Sorry I cant get anymore pictures right now with my kit as my baggage is turned in already. I will get some more pictures of it all when I am in theater.


----------



## brihard (16 Jun 2008)

At the risk of reviving a necrothread, I'd like to add my review for the ICE TCCC bag- mine finally arrived the other day.

Phil has plenty of pictures up, so I'll dispense with that. The only difference is that mine ahs the elastic loops in the rear compartment that Phil had mentioned would be added to all future models.

The bag is alrger than I had expected from looking at the pictures Phil posted- I'm not sure what I had expected, but it's simply alrger than I thought it would be. No problem though; TCCC supplies don't weigh much, and I still think it's many times more convenient than the issued leg bag. There's no trail of medical breadcrumbs left on the ground when you suddenly had to move in a hurry and the pouch wasn't properly closed. Gravity does a ncie job of holding everything in its palce.
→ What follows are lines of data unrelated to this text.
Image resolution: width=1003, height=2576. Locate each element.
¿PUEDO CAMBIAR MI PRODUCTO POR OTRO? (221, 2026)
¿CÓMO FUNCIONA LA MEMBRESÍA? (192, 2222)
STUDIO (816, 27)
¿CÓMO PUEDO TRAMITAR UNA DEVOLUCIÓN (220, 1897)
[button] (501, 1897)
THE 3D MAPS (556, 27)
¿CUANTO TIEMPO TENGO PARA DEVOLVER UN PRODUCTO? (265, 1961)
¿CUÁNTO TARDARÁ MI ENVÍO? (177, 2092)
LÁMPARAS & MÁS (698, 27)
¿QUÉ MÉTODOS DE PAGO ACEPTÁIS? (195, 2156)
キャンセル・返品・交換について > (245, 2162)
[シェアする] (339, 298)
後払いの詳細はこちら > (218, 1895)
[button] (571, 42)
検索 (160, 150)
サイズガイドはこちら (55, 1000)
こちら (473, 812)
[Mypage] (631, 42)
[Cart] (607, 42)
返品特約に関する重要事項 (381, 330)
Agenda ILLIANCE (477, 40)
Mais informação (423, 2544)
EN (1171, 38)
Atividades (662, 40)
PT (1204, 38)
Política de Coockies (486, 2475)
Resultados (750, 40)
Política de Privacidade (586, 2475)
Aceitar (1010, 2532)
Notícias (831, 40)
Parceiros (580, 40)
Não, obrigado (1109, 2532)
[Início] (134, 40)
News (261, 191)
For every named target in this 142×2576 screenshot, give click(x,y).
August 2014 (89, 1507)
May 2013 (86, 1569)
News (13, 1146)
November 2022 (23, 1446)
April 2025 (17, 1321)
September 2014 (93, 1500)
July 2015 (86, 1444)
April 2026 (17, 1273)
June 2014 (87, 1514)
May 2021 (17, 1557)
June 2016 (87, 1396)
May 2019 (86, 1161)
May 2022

Right now I have loaded and organized 7 field dressings (4x Israeli, 2x CF, in the main bag; 1x OALES bandage in one of the expterior pouches), 4x CAT tourniquets (three in the other outside pouch, one inside the main pouch), my shears in the same outside pouch as the dressing, several pairs of gloves, 2 packs of compressed gauze, four or five rolls of rolled gauze for wound packing, 2 triangular bandages 3 Asherman chest seals, 2 pneumothorax kits, 2 NPAs with the tubes of lube taped to them, a fistful of different sized Tegaderm bandages, 2 disposable breath valves, Quickclot (in the rear pouch, with a couple more packs to be added once I get in theatre), casualty triage cards, and a couple of field dressing wrappers for occlusive dressings. It all fits well with some room to spare. I intend to add a couple NPAs, and maybe lighten up on the gauze (replacing a couple of CF or Israeli dressings with OALES dressings gives me spare gauze to work with anyway). Other than that I'm ahppy with the loadout.

The weight is negligible, though of course it does have some bulk to it. I could add mroe stuff, but I should be good with this. The bag holds it well, with plenty of elastic loops for sorting and organizing The exterior pouches are very well sized, and there are three rows of four-channel MOLLE webbing between the two front pouches, leaving you with many options for additional stuff. I have my eye on a collapsible dump pouch as one possibility- somewhere to toss my leather gloves while I'm working on someone, or whatever else may arise.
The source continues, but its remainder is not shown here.